Another photo challenge started and failed. But frankly, I had more important things to do than snap a picture every day. This year I determined to get my life in order instead of feeling scattered all over the place; and now for the first time I feel comfortable to talk about it.
Most of my life I’ve been considered an introvert but I never really had a solid understanding of who I was. With friends, I would find myself conforming to the person and who I thought they would like. Almost like the need to buy friends and let them walk all over me or use me. I would give and give and give but never get anything in return. Struggling in relationships, both romantic and friend, I could ruin romantic relationship by over analyzing and pushing them so far to break up with me. None of this ever made me happy.
So this year I made a promise to myself to get “centered”. I started seeing a psychiatrist in January and on the first day, I walked in with a list of things about myself that I saw as red flags and wanted to change (including items I had asked for from family and close friends). We have a standing appointment every Friday morning. We’ve tried multiple types of medications, combinations that caused different side effects and good and bad feelings but now after 11 months for the first time I feel comfortable in my own skin. It was scary and weird to think that hearing myself laugh out loud was something new for me. To best describe it I have chronic depression and anxiety. We determined that the reason I never really noticed how bad it had become was because I was constantly go-go-go. I would keep myself busy with extra hours of work to avoid falling into a sad mode. Think running on a high of adrenaline at all times to avoid crashing.
My doctor and I have finally come up with a perfect balance that I am truly grateful for. There was a time I thought of medication as being a copout. Only for those who couldn’t control things on their own. Maybe it was my experiences as a child going on and off of them but after this, I still believe everything happens for a reason. Through the help of my doctor, I am now steady and in control of my life. I no longer have sleepless night from anxiety, weekends spent on a couch not wanting to move, the irritability has vanished, spontaneous change of plans doesn’t bring on anxiety attacks and now I want more than anything to go out and experience everything life has to offer.
This is how I start my morning every day… 15 pills (which includes vitamins too) filled with antidepressants, mood stabilizers and anti-anxiety pills and I would not trade it for anything in the world.

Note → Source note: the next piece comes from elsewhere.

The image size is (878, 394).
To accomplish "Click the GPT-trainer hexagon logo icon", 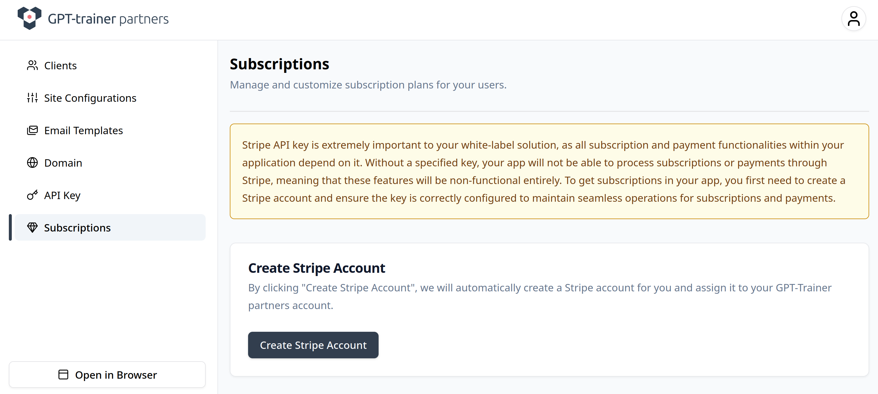I will pyautogui.click(x=29, y=18).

On another note, I have been wanting a dog for at least two years but every time I went to go look at one, I felt that I wouldn’t be able to take care of it. I couldn’t handle the responsibility probably because I could barely handle being responsible for myself and it wouldn’t be fair to them. Now that I am self-assured, confident in my own abilities and a clear understanding of what I want in life I finally got a dog. Just randomly looking online one morning (like I’ve done in the past every few weeks) at available dogs and within four hours I was on my way to pick up a puppy. I am absolutely in love with her. Her coloring is gorgeous, blue/grey with random bits of white and tan. He tiny tan eyebrows remind me of my first dog Max, a Rottweiler that I adored. In honor of her navy blue eyes and coat, I’ve decided to name her Neela – Indian for blue. With the end of my relationship with GC (a mutual agreement as we realized we wanted different things) she couldn’t have come into my life at more of a perfect time. I can give her all the attention she needs; train and discipline while still being loved and cared. This will make for a dog that could be loved by other dogs and humans alike. Until I can find a person to become my partner in life at least I have this baby girl to keep me busy.